(RECORDS SHOWN Opens)

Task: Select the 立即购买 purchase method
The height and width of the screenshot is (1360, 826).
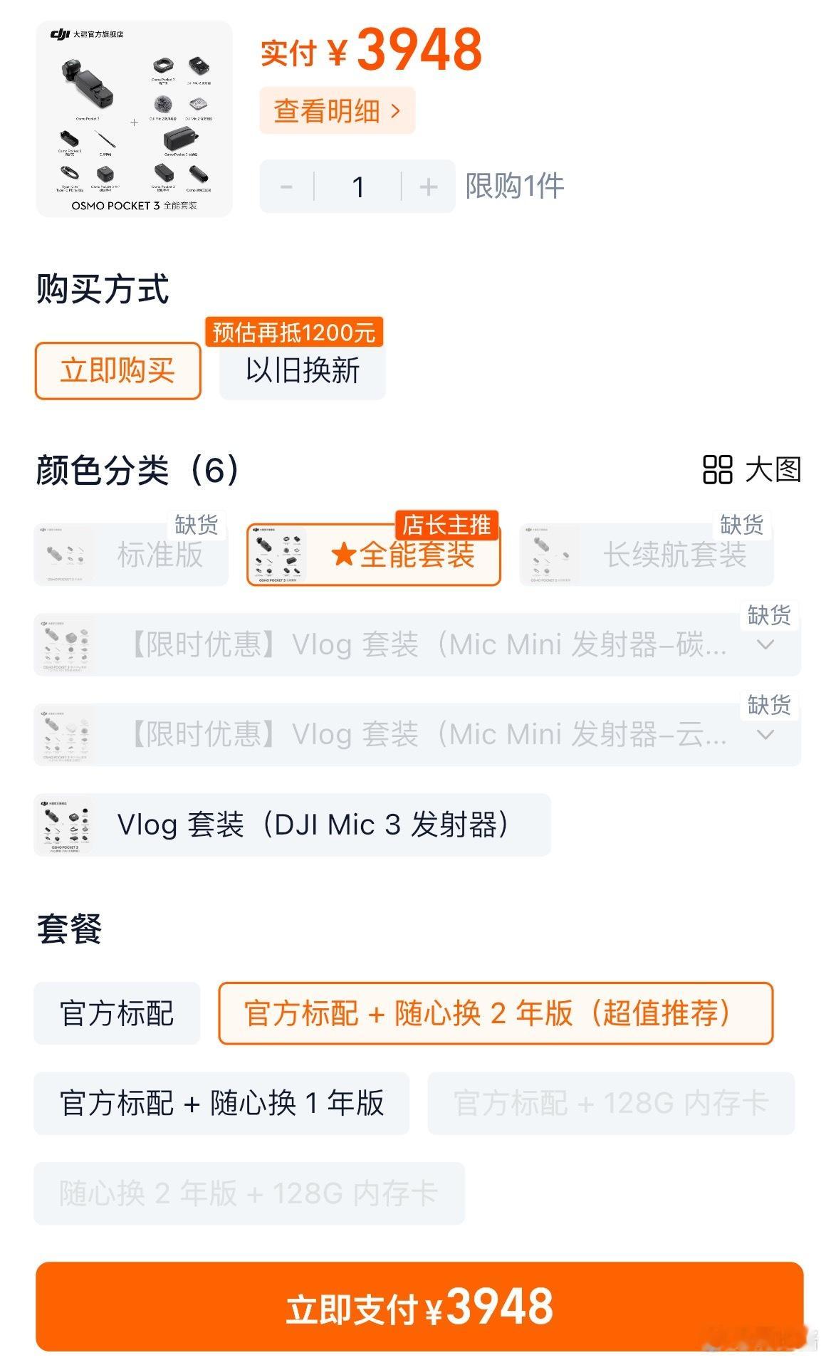Action: [x=117, y=371]
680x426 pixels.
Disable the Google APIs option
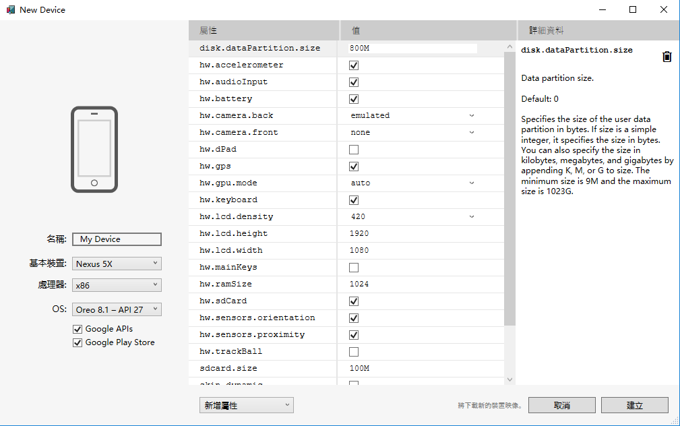point(78,329)
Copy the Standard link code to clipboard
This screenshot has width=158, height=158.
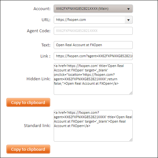pyautogui.click(x=28, y=149)
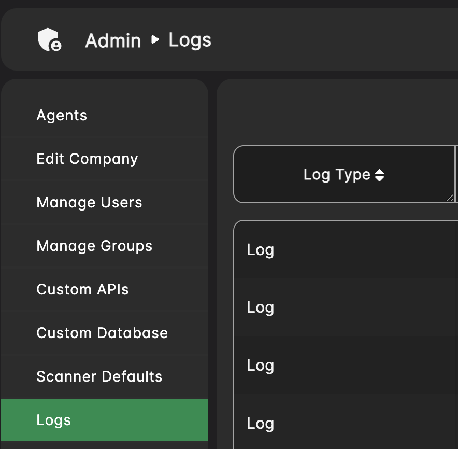The image size is (458, 449).
Task: Open the Agents page in sidebar
Action: coord(62,115)
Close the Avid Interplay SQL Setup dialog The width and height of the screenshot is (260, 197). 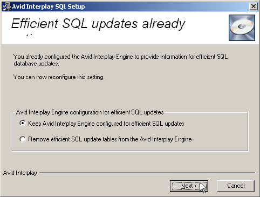pos(253,6)
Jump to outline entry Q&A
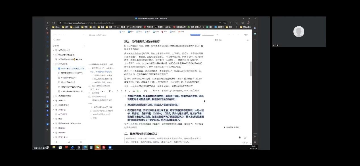This screenshot has width=360, height=166. point(90,104)
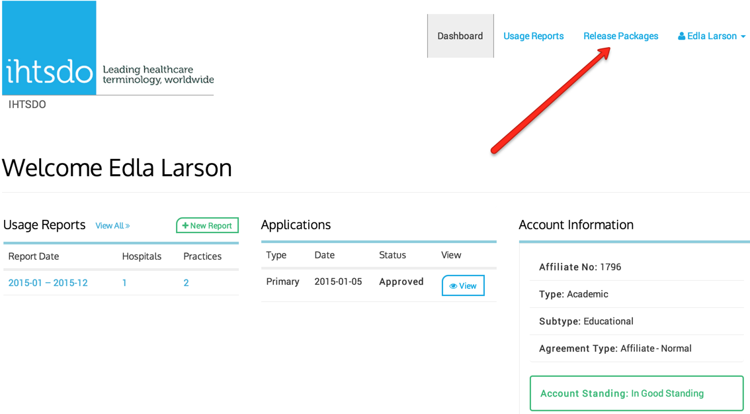Select the Approved status text
The width and height of the screenshot is (750, 414).
click(x=401, y=282)
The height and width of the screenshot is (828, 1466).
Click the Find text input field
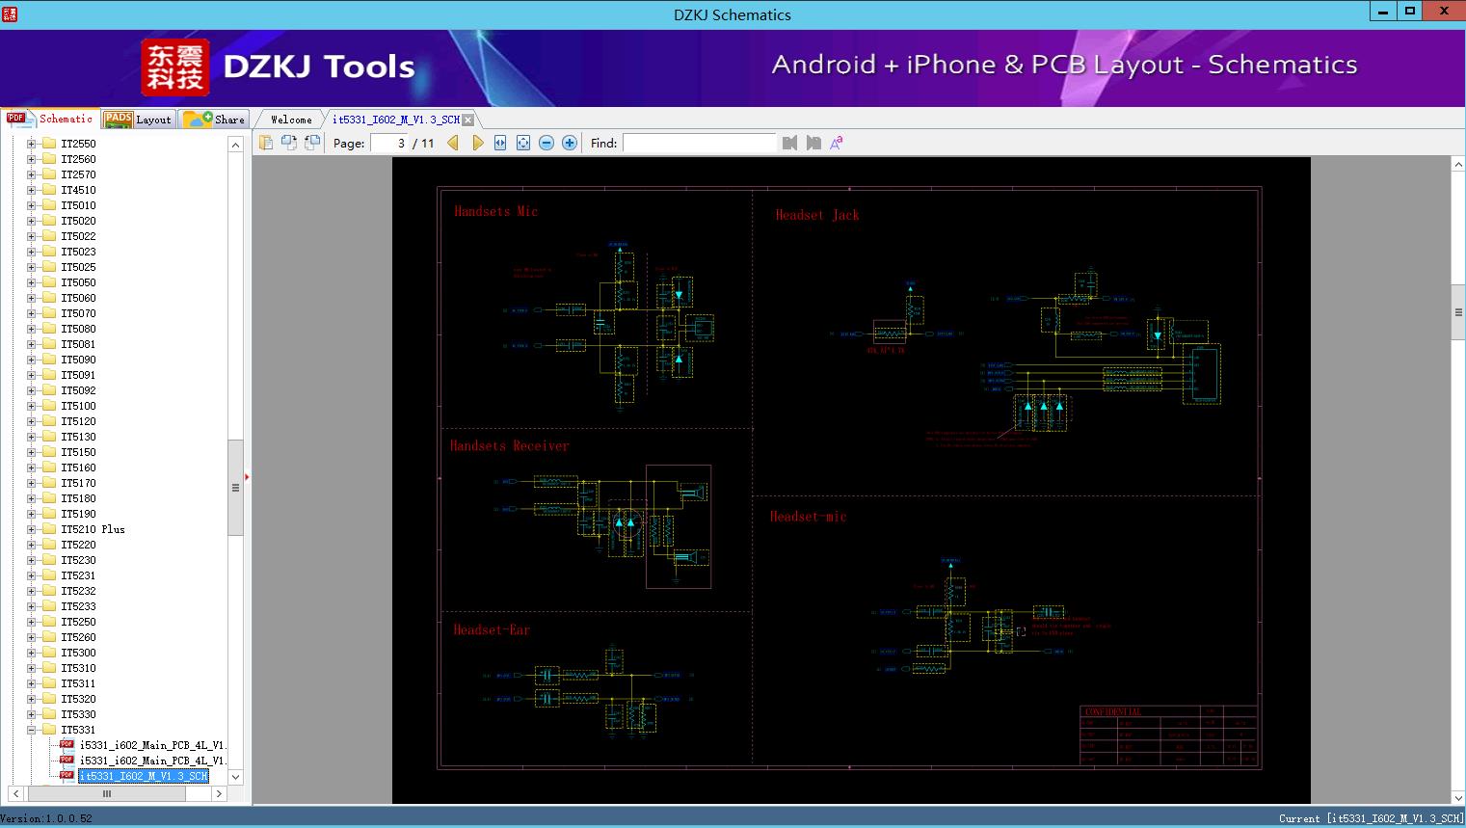coord(699,143)
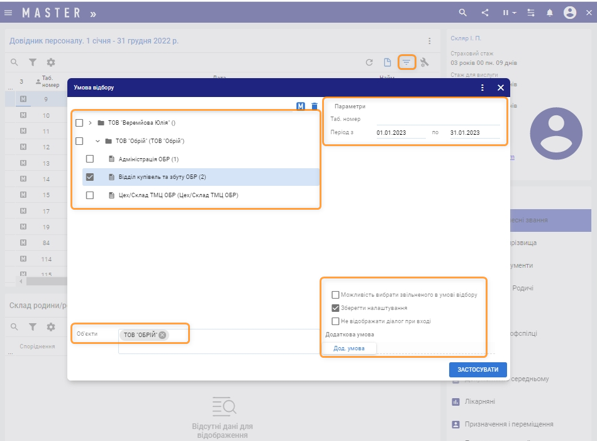The height and width of the screenshot is (441, 597).
Task: Open Призначення і переміщення section
Action: click(508, 424)
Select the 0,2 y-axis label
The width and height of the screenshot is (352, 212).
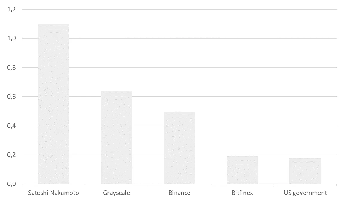[x=11, y=155]
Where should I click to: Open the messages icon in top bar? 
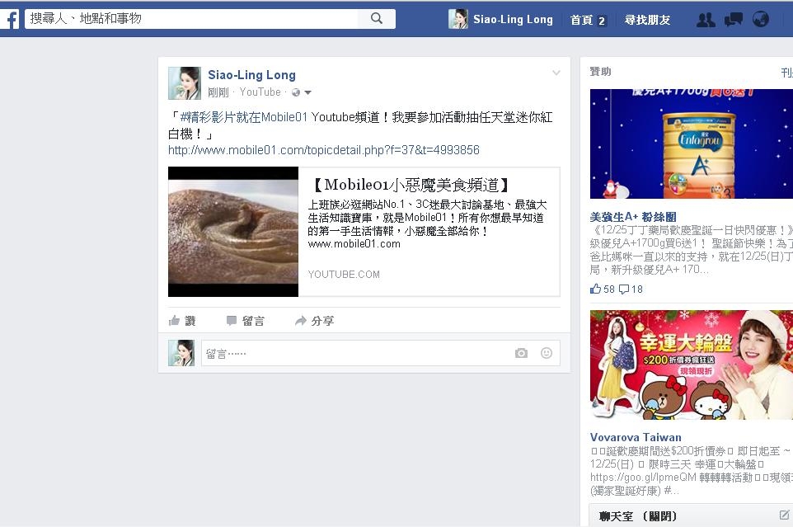(734, 20)
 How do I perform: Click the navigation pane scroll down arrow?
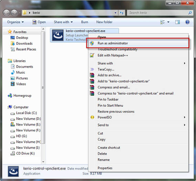(x=43, y=162)
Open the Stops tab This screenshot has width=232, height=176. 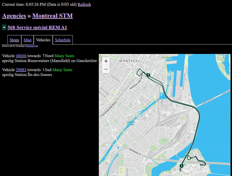click(14, 40)
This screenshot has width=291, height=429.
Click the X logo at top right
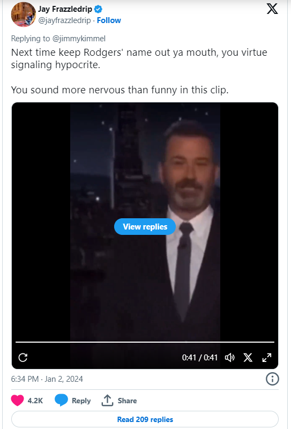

(RECORDS SHOWN Closes)

TASK INSTRUCTIONS: The reply should hold only the lines from the first line of the records above through the line containing "Copy the Standard link code to clipboard", copied exactly and without pictures.

EXPECTED ANSWER:
Task: Select the 立即购买 purchase method
The height and width of the screenshot is (1360, 826).
Action: [x=117, y=371]
680x426 pixels.
Disable the Google APIs option
point(78,329)
Copy the Standard link code to clipboard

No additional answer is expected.